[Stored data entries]
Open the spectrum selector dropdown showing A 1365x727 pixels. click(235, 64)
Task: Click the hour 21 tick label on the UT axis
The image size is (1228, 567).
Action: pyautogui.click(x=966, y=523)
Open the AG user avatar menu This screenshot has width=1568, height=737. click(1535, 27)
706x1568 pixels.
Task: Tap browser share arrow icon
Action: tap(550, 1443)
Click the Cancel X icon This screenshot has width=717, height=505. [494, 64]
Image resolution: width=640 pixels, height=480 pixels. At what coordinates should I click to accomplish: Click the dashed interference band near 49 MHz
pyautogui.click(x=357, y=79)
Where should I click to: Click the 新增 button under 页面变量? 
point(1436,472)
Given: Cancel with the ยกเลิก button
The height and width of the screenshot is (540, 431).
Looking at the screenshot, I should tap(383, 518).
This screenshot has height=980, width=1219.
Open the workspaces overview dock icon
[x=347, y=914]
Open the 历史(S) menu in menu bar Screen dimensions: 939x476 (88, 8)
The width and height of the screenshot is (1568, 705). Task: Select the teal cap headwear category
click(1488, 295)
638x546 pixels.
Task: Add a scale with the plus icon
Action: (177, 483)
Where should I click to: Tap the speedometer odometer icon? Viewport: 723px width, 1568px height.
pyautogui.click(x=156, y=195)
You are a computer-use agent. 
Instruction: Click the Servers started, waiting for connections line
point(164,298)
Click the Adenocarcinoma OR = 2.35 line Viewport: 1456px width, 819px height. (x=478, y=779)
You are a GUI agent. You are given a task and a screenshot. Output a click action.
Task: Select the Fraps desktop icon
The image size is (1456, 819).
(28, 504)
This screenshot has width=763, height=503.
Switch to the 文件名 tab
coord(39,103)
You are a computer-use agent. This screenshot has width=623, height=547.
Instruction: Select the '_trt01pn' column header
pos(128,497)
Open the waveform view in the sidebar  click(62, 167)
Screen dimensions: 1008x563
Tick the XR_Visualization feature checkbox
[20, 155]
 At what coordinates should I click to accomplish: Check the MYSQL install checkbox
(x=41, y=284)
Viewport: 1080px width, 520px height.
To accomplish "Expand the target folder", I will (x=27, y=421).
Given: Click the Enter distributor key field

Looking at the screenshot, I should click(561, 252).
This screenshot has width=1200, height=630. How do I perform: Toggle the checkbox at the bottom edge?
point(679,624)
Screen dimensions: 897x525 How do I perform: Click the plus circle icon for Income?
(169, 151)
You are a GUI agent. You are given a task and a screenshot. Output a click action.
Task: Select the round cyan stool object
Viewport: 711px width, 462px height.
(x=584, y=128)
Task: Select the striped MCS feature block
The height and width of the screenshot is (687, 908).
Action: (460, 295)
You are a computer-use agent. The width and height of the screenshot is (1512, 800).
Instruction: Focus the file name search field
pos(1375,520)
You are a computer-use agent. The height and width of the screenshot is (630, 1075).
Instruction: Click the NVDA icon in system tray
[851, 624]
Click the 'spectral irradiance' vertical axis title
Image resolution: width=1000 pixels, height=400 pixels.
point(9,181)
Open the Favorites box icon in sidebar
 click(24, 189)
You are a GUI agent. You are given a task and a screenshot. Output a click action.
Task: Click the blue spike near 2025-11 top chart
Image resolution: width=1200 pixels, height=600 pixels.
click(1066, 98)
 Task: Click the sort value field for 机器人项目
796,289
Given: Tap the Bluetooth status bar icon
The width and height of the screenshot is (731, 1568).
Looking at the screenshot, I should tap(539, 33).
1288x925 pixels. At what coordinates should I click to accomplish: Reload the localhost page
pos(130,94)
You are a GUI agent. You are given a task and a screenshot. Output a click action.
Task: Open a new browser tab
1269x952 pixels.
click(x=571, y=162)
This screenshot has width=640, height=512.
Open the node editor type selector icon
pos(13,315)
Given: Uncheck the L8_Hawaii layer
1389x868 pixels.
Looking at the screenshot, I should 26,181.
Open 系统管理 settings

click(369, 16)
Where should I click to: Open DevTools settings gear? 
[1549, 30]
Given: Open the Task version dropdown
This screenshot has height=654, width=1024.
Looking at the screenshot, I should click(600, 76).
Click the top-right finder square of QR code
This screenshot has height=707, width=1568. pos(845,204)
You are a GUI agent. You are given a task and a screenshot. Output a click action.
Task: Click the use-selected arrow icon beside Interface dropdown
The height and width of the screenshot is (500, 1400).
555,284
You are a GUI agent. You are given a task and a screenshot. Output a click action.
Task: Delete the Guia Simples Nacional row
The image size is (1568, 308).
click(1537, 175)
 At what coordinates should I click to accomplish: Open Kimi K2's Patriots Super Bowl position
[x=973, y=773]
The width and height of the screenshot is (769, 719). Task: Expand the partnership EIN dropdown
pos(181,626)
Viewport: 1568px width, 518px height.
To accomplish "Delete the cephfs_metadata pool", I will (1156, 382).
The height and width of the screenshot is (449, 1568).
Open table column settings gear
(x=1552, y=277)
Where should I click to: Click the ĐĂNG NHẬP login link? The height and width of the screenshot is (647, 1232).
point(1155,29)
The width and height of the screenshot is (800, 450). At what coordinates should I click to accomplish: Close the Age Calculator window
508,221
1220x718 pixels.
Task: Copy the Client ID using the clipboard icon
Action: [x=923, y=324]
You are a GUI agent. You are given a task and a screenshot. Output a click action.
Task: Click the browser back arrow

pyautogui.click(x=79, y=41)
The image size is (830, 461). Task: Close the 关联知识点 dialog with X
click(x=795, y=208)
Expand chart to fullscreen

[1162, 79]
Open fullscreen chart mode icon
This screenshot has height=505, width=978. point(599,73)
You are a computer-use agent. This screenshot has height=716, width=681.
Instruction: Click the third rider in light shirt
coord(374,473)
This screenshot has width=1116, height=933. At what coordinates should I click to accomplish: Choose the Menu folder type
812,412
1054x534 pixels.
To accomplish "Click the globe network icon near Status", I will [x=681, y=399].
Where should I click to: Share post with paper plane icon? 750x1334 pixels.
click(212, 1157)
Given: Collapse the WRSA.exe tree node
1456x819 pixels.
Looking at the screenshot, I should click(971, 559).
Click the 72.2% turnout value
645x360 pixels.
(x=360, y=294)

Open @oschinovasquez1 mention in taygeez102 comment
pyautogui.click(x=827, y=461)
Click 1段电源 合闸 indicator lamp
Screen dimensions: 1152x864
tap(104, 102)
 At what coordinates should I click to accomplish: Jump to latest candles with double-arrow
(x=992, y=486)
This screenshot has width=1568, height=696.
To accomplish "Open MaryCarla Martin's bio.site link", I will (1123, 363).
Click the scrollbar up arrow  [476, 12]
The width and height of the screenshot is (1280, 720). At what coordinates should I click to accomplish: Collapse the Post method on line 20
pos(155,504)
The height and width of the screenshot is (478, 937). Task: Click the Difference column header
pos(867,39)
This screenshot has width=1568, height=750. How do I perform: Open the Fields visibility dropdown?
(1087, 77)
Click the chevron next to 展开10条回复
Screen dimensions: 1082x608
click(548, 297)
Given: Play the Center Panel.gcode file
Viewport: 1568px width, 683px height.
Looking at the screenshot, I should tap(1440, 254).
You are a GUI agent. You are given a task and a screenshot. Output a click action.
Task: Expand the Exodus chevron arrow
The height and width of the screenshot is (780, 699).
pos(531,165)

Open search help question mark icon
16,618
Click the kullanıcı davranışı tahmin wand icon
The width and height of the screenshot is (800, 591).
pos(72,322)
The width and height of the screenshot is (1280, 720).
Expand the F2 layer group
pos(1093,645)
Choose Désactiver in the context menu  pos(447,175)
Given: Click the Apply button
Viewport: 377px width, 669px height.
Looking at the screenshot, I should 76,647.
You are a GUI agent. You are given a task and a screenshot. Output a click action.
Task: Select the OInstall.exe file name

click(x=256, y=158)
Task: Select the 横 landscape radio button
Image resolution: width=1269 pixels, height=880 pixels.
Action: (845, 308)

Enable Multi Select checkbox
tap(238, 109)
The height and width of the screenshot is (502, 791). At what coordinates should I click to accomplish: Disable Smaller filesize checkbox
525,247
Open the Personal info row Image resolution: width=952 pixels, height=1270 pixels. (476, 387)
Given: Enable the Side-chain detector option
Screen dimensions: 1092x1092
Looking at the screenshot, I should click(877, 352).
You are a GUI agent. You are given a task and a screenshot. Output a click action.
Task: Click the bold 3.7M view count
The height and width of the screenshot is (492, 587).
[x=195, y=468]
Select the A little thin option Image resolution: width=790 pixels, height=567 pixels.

INSTRUCTIONS TO FOLLOW: Extract every line from the records above that contains the word "Delete".

FINAL ANSWER:
Task: Delete the Guia Simples Nacional row
To accomplish "Delete the cephfs_metadata pool", I will (1156, 382).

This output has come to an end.